Can you try to modify like this instead:

                    out = DNSOutgoing(_FLAGS_QR_QUERY)
                    out.add_question(DNSQuestion(self.name, _TYPE_SRV, _CLASS_IN))
                    #out.add_answer_at_time(zc.cache.get_by_details(self.name, _TYPE_SRV, _CLASS_IN), now)

                    #out.add_question(DNSQuestion(self.name, _TYPE_TXT, _CLASS_IN))
                    #out.add_answer_at_time(zc.cache.get_by_details(self.name, _TYPE_TXT, _CLASS_IN), now)

                    if self.server is not None:
                        out.add_question(DNSQuestion(self.server, _TYPE_A, _CLASS_IN))
                        #out.add_answer_at_time(zc.cache.get_by_details(self.server, _TYPE_A, _CLASS_IN), now)
                        #out.add_question(DNSQuestion(self.server, _TYPE_AAAA, _CLASS_IN))
                        #out.add_answer_at_time(
                        #    zc.cache.get_by_details(self.server, _TYPE_AAAA, _CLASS_IN), now
                        #)

prevent the browser thread from collapsing

That comments just means that there would be exceptions thrown if trying to use the returned None as a service info object.

@pawlizio
Copy link
Author

This modification now works.

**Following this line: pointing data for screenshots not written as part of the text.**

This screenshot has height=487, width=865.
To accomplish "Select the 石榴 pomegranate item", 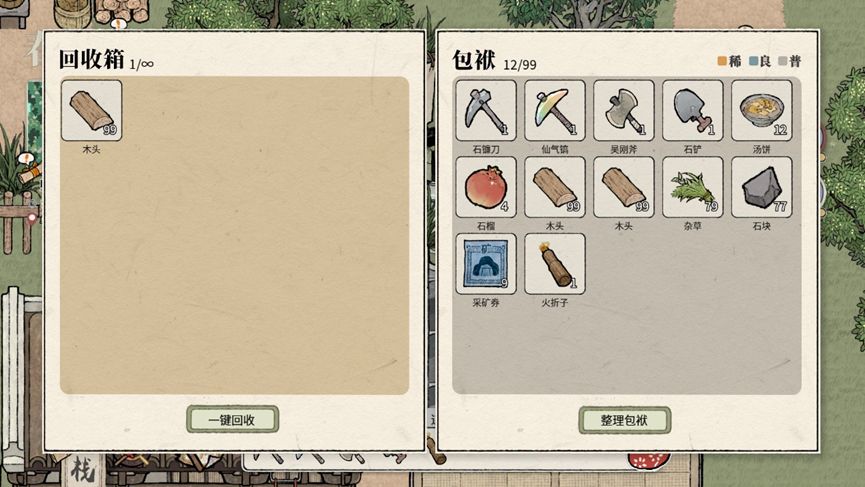I will tap(486, 187).
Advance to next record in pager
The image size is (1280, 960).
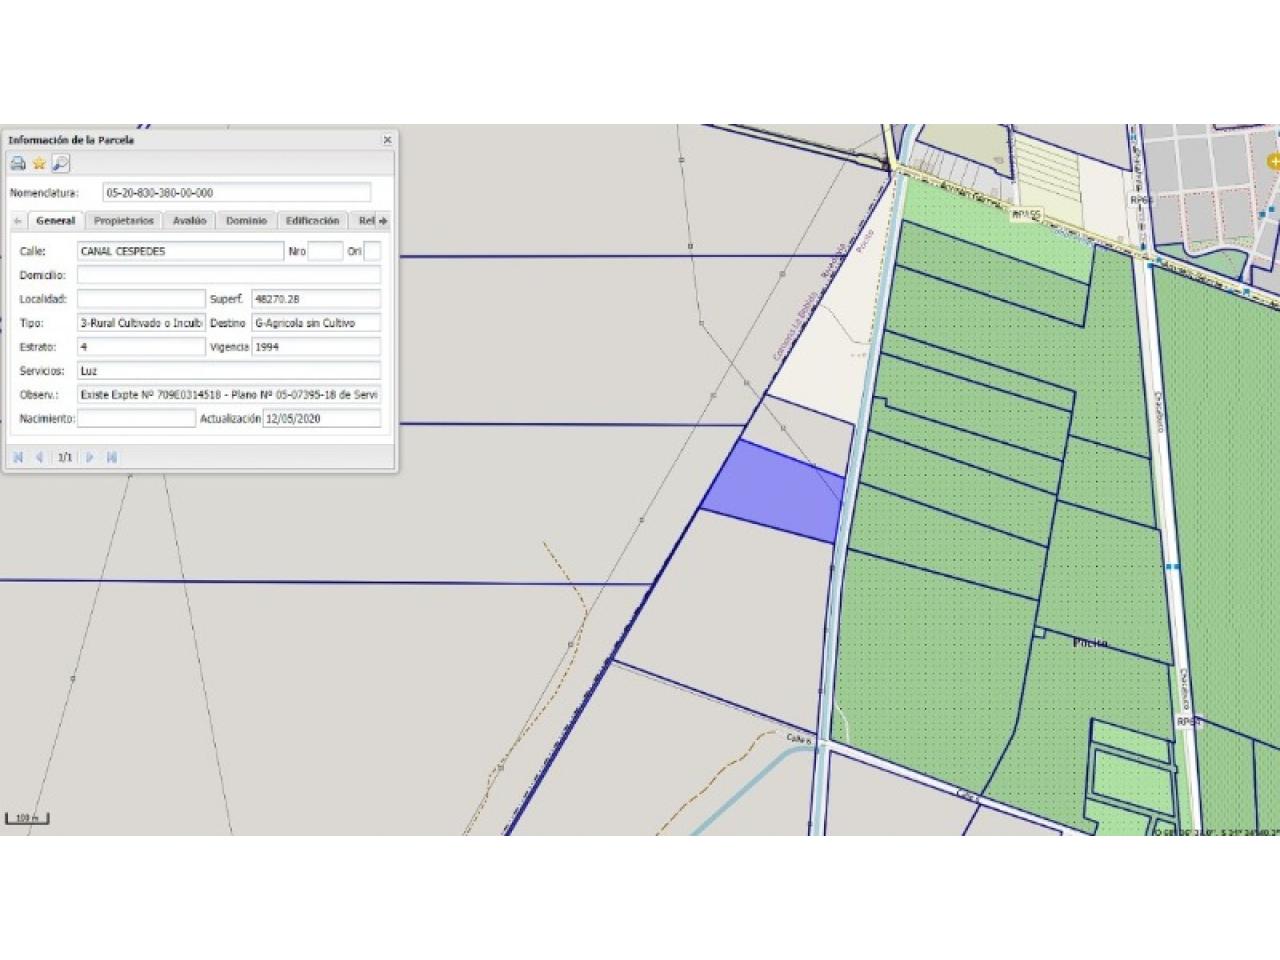(x=90, y=457)
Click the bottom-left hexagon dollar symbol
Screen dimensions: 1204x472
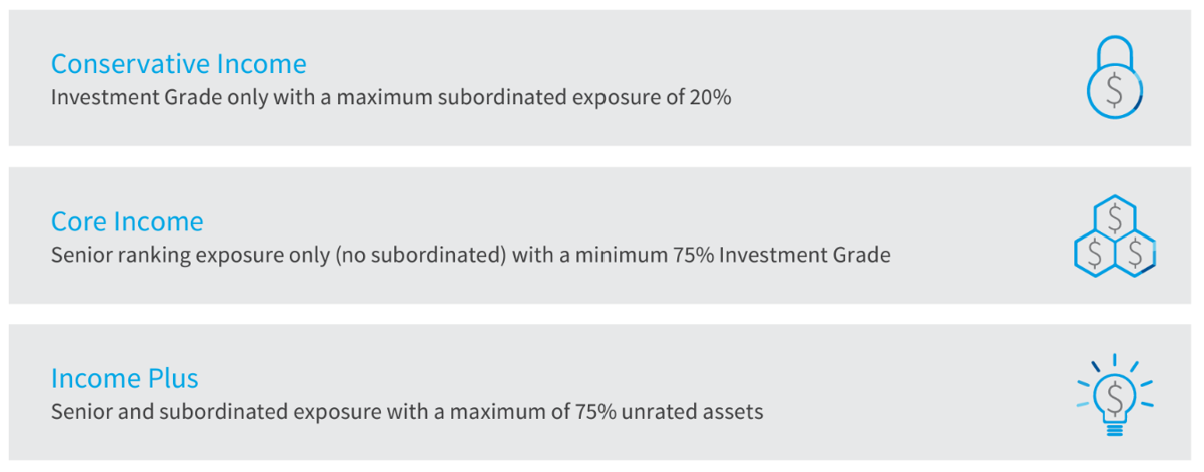tap(1094, 253)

I got immediately the service info. What does this means now?

zeroconf.log

@emontnemery
Copy link
Collaborator

emontnemery commented Aug 14, 2020

The difference between Avahi and zeroconf was that Avahi asked fewer questions when trying to get the service info.
The modification removed some questions when trying to get the service info.

Since it's now working, I think it means the Velux device has a broken mDNS implementation.

Can you try this also:

                    out = DNSOutgoing(_FLAGS_QR_QUERY)
                    out.add_question(DNSQuestion(self.name, _TYPE_SRV, _CLASS_IN))
                    out.add_answer_at_time(zc.cache.get_by_details(self.name, _TYPE_SRV, _CLASS_IN), now)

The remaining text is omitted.